** WHAT YOU NEED TO DO **
Two lines in the data below mark the range: the one with "( avis client) (379, 139)" and the one with "Добавить в избранное (52, 380)". Return both, along with every line between them, exactly.

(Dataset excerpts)
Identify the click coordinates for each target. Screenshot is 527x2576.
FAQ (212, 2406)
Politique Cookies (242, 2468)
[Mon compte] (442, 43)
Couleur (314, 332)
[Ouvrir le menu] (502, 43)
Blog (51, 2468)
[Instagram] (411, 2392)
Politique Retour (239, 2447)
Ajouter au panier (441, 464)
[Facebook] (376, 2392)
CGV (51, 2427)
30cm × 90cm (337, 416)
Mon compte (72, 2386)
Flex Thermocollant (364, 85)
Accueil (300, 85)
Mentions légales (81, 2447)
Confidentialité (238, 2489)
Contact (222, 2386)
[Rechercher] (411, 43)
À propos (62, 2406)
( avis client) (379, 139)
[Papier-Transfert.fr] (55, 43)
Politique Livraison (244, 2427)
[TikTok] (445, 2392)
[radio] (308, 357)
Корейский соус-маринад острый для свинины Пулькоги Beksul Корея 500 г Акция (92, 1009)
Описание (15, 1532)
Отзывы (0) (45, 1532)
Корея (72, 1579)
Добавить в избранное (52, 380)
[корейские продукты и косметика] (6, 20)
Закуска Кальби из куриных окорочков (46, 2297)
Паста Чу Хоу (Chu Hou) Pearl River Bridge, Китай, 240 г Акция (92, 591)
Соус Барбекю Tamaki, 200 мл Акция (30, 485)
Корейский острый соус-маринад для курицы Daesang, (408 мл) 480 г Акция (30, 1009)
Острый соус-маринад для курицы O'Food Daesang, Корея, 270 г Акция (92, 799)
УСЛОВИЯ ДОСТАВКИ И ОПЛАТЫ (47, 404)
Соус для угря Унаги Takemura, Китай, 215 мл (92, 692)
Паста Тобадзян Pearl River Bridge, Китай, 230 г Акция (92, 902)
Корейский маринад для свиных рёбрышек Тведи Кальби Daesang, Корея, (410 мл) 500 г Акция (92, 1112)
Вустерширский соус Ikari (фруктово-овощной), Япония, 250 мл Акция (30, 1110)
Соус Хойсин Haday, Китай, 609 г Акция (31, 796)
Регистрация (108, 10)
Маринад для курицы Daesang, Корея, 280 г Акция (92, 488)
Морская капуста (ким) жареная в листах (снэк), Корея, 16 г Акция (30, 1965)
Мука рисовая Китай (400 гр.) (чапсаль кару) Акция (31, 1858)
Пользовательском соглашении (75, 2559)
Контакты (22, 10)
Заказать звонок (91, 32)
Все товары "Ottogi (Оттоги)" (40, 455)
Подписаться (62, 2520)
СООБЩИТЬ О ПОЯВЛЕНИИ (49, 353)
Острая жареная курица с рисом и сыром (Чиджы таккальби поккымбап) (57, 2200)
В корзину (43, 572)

** TASK ANSWER **
( avis client) (379, 139)
[Papier-Transfert.fr] (55, 43)
Politique Livraison (244, 2427)
[TikTok] (445, 2392)
[radio] (308, 357)
Корейский соус-маринад острый для свинины Пулькоги Beksul Корея 500 г Акция (92, 1009)
Описание (15, 1532)
Отзывы (0) (45, 1532)
Корея (72, 1579)
Добавить в избранное (52, 380)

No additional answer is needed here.